La misma educación online debería haberse convertido en una oportunidad para modernizar nuestros procesos educativos. Sin embargo, bien puede ser que el resultado sea muy distinto y terminemos sufriendo el incremento de las desigualdades por el uso de unas tecnologías que no están al alcance de todos, ni en las mismas condiciones, ni con similar apoyo familiar. La pandemia ha demostrado que la brecha digital no es sólo intergeneracional, sino también intrageneracional.

Compruebo como se exigen tests y rastreadores, mientras el deterioro mental producido pasa desapercibido.

Proteger a los niños, proteger a las personas mayores, proteger a quienes viven situaciones de mayor vulnerabilidad ha sido imposible, porque hubiera necesitado la existencia de unos poderosos servicios públicos de carácter social y sanitario (sociosanitarios), pero eso ya es mucho pedir en un país que lleva décadas alentando el pelotazo, las privatizaciones y la conversión en negocio de cada servicio público.

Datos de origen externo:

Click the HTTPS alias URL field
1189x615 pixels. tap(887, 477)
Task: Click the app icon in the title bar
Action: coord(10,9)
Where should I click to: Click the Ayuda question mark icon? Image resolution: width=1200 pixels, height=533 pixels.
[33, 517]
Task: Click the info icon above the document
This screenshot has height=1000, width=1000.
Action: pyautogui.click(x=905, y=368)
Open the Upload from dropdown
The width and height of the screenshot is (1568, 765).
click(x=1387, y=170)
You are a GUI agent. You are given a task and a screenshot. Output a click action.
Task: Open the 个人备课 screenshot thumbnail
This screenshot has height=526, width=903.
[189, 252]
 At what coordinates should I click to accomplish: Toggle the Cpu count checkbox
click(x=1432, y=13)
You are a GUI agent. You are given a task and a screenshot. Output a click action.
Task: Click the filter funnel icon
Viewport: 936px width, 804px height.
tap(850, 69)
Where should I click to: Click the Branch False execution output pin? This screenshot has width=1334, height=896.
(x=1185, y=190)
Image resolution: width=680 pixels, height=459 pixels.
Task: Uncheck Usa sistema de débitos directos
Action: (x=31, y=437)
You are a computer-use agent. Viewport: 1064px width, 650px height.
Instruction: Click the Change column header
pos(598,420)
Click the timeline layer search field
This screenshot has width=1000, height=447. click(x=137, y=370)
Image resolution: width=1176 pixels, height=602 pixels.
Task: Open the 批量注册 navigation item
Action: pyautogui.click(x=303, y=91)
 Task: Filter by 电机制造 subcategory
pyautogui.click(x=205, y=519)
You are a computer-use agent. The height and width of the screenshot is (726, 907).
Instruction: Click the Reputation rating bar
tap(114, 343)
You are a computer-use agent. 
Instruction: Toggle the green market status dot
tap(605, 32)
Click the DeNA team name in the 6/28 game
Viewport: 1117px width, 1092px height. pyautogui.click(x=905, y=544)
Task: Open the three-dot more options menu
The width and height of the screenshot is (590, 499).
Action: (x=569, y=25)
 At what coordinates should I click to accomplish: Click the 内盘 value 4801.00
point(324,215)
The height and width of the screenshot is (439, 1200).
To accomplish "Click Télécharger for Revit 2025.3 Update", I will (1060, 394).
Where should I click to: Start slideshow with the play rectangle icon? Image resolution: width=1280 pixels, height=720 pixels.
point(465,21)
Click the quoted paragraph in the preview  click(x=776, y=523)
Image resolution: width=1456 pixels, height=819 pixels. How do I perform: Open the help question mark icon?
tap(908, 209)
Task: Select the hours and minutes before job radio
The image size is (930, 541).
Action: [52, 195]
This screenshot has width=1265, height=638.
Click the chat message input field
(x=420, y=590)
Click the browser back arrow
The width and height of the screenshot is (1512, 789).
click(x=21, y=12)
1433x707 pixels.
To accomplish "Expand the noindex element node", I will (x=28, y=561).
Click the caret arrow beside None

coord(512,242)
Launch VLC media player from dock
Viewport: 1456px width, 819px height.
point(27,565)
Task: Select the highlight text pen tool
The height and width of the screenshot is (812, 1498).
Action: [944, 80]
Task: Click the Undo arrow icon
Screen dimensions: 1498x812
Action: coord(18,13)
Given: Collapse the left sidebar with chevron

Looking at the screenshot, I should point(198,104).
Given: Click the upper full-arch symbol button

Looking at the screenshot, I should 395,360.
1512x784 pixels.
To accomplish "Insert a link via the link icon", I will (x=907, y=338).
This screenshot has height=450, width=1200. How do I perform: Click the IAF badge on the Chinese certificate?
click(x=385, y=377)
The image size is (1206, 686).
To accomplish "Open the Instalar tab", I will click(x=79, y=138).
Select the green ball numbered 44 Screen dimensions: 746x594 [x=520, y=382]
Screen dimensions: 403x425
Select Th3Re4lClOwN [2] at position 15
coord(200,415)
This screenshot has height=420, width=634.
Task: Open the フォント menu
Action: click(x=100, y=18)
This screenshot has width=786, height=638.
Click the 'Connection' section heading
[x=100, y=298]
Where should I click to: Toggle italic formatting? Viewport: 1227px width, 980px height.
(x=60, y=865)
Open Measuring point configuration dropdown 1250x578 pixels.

Hay quienes han centrado el debate político, social, tertuliano, en la imposición de más o de menos multas, en la existencia de un estado de alarma, o en la supresión del mismo, en tirar de aplausos o de cacerola, reactivar la economía cuanto antes o preservar la salud.

Creo, sinceramente, que el único debate que merece la pena es el que proviene y se basa en la difusión de la información disponible, de forma abundante, clara, a través de todos los canales posibles. Sólo así evitaremos que los rumores, las noticias falsas, la crispación intencionada, se conviertan en lo habitual y cotidiano, en la base y sustento de nuestras opiniones.

Se me ocurre, tras lo aprendido en estos meses de sufrimiento y encierro, que sólo escuchando la voz de quienes son privados de la opinión y de la palabra, nuestros niños, nuestros mayores, tomándolos en cuenta en los momento en los que hay que tomar decisiones, por buenas o malas que sean, podemos salir de la pandemia con soluciones justas y garantías de respeto a los derechos humanos.